Matching-adjusted indirect comparison of talquetamab vs selinexor-dexamethasone and vs belantamab mafodotin in patients with relapsed/refractory multiple myeloma.

Talquetamab is the first GPRC5D-targeting bispecific antibody approved for the treatment of triple-class exposed (TCE) relapsed/refractory multiple myeloma (RRMM). This matching-adjusted indirect comparison (MAIC) study was conducted to compare the effectiveness of talquetamab vs selinexor-dexamethasone (sel-dex) and vs belantamab mafodotin (belamaf) in patients with TCE RRMM. An unanchored MAIC was performed using individual patient-level data from patients treated with subcutaneous talquetamab 0.4 mg/kg weekly (QW) and 0.8 mg/kg every other week (Q2W) from MonumenTAL-1 (NCT03399799/NCT04636552) and published summary data for sel-dex from STORM (NCT02336815) and belamaf from DREAMM-2 (NCT0325678). Patients from MonumenTAL-1 who met key eligibility criteria for STORM and DREAMM-2 were included. Outcomes of interest were overall response rate (ORR), complete response or better (≥CR), duration of response (DOR), progression-free survival (PFS), and overall survival (OS).
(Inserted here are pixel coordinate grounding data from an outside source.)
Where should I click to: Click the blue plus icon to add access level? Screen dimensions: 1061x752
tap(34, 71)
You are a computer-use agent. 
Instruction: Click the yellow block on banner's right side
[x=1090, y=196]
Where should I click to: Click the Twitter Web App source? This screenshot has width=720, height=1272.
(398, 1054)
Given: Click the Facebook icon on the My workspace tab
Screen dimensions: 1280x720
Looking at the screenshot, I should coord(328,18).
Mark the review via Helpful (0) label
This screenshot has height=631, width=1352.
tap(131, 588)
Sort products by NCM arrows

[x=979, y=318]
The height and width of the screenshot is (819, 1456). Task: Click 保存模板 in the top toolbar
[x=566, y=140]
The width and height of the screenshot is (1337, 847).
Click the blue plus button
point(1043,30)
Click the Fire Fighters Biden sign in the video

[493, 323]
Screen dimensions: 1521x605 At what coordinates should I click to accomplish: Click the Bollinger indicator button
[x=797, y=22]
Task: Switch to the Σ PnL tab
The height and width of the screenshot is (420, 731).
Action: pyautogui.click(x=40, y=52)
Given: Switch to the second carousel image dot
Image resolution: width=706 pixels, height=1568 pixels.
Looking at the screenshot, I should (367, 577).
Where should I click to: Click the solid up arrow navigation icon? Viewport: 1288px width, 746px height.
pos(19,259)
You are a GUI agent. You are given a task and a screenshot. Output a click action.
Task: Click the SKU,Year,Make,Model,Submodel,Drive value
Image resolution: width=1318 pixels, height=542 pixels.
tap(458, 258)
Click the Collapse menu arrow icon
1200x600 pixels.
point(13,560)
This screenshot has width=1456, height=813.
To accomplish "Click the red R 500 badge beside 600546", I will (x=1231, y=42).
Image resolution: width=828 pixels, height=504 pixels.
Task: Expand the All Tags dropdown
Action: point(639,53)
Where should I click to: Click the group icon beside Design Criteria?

After adjustment for cross-trial differences, patients treated with both dosing schedules of talquetamab showed significantly better ORR, ≥CR, and DOR vs sel-dex and significantly higher ORR and ≥ CR vs belamaf; DOR was relatively similar to belamaf. PFS was significantly improved with talquetamab Q2W and numerically in favor of talquetamab QW vs sel-dex and significantly improved with both dosing schedules of talquetamab vs belamaf. OS was significantly improved with both dosing schedules of talquetamab vs sel-dex and was numerically in favor of both dosing schedules of talquetamab vs belamaf. These analyses show superior effectiveness of both talquetamab dosing schedules vs sel-dex and vs belamaf for most outcomes and highlight talquetamab as an effective treatment option for patients with TCE RRMM.